-- Required work --
Copy the records word for word, from the line with "coordinates (132, 408)." up to and including the line with "center [305, 446].".

··········

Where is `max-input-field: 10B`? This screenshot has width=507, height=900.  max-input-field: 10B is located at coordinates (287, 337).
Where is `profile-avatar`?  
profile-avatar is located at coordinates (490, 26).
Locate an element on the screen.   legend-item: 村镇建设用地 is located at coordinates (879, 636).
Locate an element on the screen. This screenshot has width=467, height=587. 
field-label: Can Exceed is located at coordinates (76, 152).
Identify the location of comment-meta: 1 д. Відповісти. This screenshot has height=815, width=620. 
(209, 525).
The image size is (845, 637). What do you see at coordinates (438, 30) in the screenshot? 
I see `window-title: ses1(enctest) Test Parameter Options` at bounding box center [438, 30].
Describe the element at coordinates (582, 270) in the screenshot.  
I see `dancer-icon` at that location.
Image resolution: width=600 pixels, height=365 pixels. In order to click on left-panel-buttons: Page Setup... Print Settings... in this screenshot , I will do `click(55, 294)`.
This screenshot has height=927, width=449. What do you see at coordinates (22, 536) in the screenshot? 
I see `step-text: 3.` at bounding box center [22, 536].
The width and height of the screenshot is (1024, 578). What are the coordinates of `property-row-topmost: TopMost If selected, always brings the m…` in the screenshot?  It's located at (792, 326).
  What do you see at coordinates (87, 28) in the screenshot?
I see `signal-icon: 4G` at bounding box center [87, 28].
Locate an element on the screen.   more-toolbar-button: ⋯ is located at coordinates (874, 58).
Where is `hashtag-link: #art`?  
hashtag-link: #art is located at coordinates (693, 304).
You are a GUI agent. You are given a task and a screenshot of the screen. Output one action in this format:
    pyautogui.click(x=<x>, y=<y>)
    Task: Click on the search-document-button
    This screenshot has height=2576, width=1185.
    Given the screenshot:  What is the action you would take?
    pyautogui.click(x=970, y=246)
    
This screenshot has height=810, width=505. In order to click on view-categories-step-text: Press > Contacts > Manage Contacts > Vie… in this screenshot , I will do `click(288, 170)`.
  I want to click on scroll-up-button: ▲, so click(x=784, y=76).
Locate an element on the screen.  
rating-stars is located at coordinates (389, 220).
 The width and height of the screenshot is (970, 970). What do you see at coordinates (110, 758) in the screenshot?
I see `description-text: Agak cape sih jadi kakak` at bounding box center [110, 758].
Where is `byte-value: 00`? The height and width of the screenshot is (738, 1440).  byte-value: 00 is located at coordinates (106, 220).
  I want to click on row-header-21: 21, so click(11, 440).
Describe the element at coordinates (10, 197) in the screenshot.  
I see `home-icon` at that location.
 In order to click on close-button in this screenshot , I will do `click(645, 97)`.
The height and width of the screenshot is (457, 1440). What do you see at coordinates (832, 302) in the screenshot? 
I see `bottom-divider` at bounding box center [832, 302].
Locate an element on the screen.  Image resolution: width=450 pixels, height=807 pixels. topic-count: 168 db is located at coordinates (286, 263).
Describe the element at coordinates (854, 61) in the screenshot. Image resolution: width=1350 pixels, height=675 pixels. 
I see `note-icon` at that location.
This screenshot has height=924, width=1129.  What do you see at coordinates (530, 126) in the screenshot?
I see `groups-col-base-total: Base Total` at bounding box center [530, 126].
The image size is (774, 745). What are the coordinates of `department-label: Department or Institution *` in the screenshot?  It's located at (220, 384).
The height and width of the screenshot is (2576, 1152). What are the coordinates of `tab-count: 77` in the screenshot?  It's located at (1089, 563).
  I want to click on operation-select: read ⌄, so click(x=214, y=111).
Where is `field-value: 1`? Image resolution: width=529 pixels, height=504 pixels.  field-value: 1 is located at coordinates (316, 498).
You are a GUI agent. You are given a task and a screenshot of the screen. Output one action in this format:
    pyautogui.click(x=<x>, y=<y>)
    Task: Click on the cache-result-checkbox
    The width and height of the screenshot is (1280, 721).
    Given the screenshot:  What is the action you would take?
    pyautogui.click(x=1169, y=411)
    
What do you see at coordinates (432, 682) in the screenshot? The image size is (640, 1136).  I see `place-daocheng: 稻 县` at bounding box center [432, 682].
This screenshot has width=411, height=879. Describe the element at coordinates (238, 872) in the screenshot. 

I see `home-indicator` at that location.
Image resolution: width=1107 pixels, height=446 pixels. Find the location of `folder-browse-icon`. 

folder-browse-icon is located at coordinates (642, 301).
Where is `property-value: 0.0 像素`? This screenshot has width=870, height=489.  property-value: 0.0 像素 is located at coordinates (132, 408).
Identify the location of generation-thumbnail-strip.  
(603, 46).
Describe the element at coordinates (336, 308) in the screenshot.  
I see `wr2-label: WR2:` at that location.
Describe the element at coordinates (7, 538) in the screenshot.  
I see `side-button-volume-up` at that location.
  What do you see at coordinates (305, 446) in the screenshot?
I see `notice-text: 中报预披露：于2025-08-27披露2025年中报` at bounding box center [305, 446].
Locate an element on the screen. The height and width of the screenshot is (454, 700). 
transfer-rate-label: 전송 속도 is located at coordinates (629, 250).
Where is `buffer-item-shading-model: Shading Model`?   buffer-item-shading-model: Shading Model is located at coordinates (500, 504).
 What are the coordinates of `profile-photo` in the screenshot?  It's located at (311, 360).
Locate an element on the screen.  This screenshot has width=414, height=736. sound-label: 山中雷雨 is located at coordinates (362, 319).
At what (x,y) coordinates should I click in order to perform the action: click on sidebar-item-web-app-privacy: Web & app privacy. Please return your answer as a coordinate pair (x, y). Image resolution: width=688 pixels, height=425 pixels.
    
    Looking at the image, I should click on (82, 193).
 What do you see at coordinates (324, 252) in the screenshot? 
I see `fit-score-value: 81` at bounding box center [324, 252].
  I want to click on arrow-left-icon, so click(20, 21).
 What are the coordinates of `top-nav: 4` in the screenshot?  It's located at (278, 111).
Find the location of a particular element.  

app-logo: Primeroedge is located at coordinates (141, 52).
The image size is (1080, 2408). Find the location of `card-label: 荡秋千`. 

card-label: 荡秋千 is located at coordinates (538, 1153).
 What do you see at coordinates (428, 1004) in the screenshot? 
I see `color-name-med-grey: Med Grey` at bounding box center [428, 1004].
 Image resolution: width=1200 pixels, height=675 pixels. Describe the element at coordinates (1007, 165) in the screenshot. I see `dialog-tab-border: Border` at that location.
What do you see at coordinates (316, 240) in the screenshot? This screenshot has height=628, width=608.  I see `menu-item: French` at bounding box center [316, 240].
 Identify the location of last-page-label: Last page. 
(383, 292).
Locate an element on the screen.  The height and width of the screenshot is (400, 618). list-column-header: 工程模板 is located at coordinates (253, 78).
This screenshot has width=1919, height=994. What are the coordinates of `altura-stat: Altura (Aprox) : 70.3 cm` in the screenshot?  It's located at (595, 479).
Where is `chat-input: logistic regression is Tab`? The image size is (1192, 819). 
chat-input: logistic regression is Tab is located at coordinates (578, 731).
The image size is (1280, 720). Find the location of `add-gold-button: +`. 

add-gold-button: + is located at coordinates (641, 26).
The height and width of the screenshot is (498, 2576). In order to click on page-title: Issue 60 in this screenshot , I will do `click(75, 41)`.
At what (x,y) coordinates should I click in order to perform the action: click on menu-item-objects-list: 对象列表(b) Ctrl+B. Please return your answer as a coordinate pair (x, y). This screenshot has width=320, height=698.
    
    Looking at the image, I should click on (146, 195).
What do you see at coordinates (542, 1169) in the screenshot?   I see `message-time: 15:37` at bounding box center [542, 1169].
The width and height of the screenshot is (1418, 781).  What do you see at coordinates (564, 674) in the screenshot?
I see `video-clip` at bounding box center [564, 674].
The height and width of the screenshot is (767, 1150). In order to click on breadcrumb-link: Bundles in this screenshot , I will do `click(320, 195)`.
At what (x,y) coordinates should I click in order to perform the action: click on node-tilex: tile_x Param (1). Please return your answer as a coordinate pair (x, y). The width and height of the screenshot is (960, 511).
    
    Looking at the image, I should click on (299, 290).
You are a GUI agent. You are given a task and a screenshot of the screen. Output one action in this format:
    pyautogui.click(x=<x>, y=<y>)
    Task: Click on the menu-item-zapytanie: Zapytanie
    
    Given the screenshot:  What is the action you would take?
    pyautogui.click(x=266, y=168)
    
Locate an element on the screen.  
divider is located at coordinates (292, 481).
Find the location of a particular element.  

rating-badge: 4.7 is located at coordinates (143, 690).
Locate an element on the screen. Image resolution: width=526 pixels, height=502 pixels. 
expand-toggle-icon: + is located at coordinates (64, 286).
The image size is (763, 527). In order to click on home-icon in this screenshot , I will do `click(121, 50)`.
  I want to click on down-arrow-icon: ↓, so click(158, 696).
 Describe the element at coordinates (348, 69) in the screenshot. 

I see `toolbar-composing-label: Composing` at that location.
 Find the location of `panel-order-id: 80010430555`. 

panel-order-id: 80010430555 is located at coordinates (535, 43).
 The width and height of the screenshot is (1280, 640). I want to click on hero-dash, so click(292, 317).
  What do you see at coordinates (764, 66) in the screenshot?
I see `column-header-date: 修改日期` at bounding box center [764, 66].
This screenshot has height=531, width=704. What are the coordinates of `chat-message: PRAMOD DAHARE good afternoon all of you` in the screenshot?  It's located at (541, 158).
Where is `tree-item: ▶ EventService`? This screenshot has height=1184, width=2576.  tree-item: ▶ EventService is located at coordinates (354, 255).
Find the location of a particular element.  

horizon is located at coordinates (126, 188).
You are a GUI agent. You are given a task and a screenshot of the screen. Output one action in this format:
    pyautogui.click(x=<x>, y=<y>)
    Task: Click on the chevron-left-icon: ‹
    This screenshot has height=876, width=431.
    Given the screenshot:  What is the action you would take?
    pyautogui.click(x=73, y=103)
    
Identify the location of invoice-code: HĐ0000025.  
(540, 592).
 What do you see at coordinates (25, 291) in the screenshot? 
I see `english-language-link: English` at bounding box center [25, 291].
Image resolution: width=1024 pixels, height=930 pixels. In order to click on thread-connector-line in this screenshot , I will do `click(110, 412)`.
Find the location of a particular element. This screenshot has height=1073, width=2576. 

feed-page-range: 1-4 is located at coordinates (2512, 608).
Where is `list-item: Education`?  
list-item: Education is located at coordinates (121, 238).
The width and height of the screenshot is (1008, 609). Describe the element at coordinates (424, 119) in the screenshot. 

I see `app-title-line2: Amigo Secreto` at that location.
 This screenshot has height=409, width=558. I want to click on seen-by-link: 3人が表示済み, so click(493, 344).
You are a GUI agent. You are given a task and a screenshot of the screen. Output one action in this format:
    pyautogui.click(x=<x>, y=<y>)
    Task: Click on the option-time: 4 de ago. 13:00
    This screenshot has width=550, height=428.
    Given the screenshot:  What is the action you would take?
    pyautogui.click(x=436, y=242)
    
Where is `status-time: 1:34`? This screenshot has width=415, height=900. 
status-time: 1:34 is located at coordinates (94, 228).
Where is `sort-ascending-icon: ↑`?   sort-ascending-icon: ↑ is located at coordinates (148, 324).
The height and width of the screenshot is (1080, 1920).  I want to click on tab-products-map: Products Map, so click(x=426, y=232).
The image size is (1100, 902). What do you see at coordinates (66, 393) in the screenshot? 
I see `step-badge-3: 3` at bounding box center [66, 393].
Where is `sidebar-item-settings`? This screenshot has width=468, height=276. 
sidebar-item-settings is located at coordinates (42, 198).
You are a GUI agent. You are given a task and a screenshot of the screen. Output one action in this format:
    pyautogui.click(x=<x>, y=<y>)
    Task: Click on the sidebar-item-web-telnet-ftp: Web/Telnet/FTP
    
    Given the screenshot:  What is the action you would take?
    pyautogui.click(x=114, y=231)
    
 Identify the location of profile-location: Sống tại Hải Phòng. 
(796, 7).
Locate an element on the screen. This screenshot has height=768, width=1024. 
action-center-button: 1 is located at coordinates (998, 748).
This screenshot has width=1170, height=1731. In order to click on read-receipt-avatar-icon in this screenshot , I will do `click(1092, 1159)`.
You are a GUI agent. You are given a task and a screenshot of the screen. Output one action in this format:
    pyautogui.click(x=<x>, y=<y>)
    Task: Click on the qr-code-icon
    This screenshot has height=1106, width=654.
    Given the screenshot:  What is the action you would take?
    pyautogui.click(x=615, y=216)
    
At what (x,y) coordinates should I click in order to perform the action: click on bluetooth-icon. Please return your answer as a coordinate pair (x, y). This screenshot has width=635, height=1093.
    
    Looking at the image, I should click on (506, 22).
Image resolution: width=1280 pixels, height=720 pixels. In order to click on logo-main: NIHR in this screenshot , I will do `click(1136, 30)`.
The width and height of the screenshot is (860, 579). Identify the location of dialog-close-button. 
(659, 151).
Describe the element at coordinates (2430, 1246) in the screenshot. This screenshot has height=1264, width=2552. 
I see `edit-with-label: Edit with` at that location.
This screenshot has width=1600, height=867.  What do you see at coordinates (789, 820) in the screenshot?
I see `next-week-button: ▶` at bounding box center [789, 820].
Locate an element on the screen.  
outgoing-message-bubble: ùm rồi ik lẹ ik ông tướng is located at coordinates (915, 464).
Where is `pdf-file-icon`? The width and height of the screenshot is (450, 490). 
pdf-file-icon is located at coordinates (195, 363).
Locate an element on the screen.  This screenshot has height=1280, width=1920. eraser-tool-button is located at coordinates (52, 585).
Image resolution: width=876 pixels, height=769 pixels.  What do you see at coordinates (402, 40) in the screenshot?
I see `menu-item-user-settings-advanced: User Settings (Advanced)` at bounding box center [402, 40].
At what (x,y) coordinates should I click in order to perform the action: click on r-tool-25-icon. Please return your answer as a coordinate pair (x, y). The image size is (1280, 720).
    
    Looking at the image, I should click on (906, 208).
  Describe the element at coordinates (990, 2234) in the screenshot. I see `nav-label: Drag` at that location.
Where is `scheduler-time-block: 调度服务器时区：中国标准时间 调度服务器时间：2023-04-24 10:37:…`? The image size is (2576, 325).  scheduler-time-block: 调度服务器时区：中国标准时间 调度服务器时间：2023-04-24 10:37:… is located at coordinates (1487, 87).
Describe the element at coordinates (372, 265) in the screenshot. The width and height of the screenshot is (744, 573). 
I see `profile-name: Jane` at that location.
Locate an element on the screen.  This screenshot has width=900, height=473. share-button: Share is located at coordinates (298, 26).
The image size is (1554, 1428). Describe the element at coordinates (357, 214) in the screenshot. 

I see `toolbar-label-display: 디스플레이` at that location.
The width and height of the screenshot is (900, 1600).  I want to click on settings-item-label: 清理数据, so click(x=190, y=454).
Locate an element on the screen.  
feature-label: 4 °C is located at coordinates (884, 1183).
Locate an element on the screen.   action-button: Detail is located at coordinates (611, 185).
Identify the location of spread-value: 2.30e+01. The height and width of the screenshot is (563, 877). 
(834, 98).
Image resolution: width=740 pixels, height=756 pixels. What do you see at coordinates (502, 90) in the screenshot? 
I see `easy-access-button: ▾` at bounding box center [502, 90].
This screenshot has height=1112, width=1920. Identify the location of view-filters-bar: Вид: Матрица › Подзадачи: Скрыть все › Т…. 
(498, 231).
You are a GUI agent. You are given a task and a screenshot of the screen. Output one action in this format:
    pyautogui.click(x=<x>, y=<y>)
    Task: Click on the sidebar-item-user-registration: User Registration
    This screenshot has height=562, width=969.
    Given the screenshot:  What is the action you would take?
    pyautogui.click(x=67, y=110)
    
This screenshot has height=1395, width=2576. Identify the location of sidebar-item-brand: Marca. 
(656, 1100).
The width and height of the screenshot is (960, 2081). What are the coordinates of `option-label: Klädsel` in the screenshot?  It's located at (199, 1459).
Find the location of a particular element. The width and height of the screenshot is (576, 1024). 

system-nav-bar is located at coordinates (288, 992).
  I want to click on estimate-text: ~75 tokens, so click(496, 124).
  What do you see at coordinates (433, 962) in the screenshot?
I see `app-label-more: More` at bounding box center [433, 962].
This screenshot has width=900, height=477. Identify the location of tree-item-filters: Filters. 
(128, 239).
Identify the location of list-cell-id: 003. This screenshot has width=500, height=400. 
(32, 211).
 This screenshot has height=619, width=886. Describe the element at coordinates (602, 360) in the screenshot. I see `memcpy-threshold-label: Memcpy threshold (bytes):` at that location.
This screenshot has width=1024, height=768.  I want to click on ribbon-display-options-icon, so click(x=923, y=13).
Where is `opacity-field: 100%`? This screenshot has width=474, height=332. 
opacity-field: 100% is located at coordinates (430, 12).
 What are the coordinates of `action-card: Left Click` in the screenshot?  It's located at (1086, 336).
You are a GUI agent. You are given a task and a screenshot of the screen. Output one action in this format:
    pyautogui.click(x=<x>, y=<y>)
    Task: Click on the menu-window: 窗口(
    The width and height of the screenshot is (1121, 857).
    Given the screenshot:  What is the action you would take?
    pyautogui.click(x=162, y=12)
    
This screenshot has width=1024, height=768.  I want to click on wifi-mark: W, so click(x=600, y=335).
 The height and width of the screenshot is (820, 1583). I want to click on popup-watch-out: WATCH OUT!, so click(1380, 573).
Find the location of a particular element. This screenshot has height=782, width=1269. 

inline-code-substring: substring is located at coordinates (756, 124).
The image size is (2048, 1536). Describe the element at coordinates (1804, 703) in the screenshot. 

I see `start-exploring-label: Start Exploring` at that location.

··········

-- Solved exercise --
Where is `property-value: 0.0 像素`? This screenshot has width=870, height=489.  property-value: 0.0 像素 is located at coordinates (132, 408).
Identify the location of generation-thumbnail-strip.  
(603, 46).
Describe the element at coordinates (336, 308) in the screenshot.  
I see `wr2-label: WR2:` at that location.
Describe the element at coordinates (7, 538) in the screenshot.  
I see `side-button-volume-up` at that location.
  What do you see at coordinates (305, 446) in the screenshot?
I see `notice-text: 中报预披露：于2025-08-27披露2025年中报` at bounding box center [305, 446].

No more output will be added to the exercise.